A compendium of Amplification-Related Gain Of Sensitivity (ARGOS) genes in human cancer

Chromosomal gains are among the most frequent somatic genetic alterations occurring in cancer. While the effect of sustained oncogene expression has been characterized, the impact of copy-number gains affecting collaterally-amplified "bystander" genes on cellular fitness remains less understood. To investigate this, we built a comprehensive map of dosage compensation across human cancers by integrating expression and copy number profiles from over 8,000 TCGA tumors and CCLE cell lines.
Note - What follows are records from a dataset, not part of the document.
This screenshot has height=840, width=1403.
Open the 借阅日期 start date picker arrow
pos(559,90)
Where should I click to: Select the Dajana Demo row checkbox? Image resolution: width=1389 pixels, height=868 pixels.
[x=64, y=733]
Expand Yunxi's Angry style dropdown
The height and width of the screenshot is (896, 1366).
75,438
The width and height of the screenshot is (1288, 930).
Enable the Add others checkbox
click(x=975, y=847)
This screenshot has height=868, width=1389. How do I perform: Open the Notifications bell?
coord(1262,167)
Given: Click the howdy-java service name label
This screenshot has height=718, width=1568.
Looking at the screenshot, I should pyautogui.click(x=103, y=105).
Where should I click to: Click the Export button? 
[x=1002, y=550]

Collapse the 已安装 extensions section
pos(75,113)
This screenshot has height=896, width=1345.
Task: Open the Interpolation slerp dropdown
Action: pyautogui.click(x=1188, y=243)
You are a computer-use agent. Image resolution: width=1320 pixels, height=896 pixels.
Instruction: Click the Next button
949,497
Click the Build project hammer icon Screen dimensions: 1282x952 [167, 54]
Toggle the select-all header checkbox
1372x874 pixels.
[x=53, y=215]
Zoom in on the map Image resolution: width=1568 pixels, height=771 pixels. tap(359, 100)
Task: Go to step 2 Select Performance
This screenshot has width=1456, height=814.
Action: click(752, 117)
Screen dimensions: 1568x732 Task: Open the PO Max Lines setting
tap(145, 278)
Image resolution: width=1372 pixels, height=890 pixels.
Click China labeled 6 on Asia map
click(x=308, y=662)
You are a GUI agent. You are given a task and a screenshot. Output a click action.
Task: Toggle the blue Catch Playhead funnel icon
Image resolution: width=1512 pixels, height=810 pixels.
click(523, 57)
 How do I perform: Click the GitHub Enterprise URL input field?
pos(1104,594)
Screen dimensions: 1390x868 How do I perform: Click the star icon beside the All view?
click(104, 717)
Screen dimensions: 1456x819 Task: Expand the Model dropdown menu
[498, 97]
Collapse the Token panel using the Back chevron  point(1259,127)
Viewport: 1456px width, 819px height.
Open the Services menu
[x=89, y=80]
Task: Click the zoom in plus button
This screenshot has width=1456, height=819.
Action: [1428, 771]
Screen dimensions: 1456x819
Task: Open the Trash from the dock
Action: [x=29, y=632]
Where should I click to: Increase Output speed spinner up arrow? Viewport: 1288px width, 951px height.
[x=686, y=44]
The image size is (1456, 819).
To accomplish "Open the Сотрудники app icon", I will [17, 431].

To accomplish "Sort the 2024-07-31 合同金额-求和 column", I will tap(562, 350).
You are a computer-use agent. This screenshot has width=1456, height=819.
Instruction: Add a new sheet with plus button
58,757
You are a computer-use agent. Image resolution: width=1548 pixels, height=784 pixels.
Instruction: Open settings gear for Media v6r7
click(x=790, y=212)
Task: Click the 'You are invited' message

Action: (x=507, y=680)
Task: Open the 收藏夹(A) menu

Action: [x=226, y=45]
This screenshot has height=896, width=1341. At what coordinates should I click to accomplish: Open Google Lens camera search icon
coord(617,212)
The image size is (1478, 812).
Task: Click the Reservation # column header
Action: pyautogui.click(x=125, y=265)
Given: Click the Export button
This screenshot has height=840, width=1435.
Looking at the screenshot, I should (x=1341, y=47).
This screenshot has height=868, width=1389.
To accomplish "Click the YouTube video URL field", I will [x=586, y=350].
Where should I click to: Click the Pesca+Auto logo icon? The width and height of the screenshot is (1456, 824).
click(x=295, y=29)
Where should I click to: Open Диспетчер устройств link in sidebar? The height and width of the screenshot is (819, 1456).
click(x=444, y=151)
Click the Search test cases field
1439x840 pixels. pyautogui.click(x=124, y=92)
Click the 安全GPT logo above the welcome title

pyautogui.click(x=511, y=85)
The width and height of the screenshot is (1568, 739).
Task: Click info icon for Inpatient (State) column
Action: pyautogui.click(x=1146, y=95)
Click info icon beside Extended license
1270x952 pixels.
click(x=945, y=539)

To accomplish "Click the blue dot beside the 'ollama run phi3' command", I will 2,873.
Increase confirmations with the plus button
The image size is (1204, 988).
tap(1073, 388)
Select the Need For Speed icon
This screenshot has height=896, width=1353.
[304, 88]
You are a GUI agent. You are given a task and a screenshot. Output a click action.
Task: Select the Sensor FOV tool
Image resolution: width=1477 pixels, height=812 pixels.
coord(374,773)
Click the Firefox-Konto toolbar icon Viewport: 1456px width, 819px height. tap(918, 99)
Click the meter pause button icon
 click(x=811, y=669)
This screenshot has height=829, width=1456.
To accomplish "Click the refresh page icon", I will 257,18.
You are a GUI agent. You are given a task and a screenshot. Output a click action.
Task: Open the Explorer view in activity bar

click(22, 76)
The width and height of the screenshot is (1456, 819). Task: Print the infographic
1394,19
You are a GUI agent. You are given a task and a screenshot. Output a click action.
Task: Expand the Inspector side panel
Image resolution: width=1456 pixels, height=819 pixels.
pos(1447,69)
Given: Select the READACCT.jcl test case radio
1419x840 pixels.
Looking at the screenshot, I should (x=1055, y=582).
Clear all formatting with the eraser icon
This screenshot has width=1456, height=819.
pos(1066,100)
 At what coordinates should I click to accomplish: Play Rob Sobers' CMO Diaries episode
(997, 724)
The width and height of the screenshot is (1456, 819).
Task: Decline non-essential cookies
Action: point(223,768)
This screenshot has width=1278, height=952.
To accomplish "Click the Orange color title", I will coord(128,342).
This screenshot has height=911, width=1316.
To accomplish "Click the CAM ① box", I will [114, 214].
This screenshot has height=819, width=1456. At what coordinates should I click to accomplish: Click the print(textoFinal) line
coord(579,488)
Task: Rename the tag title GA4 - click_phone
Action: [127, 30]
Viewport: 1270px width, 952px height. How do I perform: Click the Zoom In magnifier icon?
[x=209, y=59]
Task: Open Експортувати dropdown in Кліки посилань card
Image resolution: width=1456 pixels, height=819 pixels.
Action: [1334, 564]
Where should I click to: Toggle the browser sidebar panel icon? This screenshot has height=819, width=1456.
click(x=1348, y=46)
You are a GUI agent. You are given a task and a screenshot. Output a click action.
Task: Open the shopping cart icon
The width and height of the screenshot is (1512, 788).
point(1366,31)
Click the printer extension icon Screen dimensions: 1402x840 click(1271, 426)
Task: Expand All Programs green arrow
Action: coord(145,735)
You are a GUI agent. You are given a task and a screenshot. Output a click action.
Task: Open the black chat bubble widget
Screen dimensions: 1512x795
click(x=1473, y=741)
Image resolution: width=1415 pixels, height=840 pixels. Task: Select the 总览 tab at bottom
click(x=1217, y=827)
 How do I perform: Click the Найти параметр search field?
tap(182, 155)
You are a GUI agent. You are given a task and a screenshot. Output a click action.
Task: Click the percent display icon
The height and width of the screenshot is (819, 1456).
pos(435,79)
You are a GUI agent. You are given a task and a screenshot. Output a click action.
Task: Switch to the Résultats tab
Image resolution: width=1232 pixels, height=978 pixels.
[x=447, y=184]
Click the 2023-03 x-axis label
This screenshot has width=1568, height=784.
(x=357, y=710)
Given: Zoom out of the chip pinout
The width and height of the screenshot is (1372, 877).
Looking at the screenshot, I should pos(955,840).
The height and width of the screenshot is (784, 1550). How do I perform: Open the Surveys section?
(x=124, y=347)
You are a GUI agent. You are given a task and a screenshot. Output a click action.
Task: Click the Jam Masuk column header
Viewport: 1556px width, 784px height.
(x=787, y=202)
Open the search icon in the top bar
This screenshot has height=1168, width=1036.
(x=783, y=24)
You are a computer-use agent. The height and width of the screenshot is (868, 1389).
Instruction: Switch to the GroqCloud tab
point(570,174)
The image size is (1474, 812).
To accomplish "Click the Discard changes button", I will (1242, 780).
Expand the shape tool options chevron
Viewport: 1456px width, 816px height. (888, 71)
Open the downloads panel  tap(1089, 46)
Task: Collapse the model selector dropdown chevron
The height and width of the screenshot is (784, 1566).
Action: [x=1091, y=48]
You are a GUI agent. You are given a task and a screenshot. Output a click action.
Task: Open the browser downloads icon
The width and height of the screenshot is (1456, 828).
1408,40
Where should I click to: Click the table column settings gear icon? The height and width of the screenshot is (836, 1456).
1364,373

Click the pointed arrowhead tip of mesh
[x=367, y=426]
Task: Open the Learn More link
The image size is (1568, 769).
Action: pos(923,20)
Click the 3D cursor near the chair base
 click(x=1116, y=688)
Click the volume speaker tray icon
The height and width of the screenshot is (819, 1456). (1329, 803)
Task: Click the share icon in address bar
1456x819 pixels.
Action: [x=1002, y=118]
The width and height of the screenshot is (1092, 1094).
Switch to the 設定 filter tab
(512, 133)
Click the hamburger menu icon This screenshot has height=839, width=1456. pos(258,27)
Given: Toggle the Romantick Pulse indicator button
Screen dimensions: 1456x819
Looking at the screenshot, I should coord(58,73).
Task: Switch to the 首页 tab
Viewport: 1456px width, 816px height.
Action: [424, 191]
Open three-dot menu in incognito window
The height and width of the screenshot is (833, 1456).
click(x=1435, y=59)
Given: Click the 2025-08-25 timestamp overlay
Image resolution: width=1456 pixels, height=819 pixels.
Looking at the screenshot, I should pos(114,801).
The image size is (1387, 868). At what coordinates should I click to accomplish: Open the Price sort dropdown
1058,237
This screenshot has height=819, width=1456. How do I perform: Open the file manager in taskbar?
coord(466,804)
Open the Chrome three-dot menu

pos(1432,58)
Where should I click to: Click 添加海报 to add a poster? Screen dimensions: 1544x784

Further, we analyzed the effect of gene overexpression across 17 human cancer ORF screens to provide an overview of genes that prove toxic to cancer cells when overexpressed. Combining these two independent approaches we propose a class of 'Amplification-Related Gain Of Sensitivity' (ARGOS) genes. These genes are located in commonly amplified regions of the genome, have lower expression levels than expected by their copy-number status, and are toxic to cancer cells when overexpressed. We experimentally validated CDKN1A and RBM14 as high-confidence pan-cancer ARGOS genes in lung and breast cancer cell line models. We additionally suggest that RBM14's mechanism of toxicity involves altered DNA damage response and innate immune signaling processes following gene overexpression. Finally, we provide a comprehensive catalog of compensated, toxic, and ARGOS genes as a community resource. ### Competing Interest Statement KS is on the SAB and has stock options with Auron Therapeutics. KS receives grant funding from Novartis and KronosBio on topics unrelated to this manuscript. WCH is a consultant for Thermo Fischer Scientific, Solasta Ventures, MPM capital, KSQ Therapeutics, Tyra Biosciences, Frontier Medicines, Jubilant Therapeutics, RAPPTA Therapeutics, Serinus Biosciences, Hexagon Biosciences, Kestral Therapeutics, Function Oncology, and Calyx. RB consults for Scorpion Therapeutics and receives grant funding from Novartis.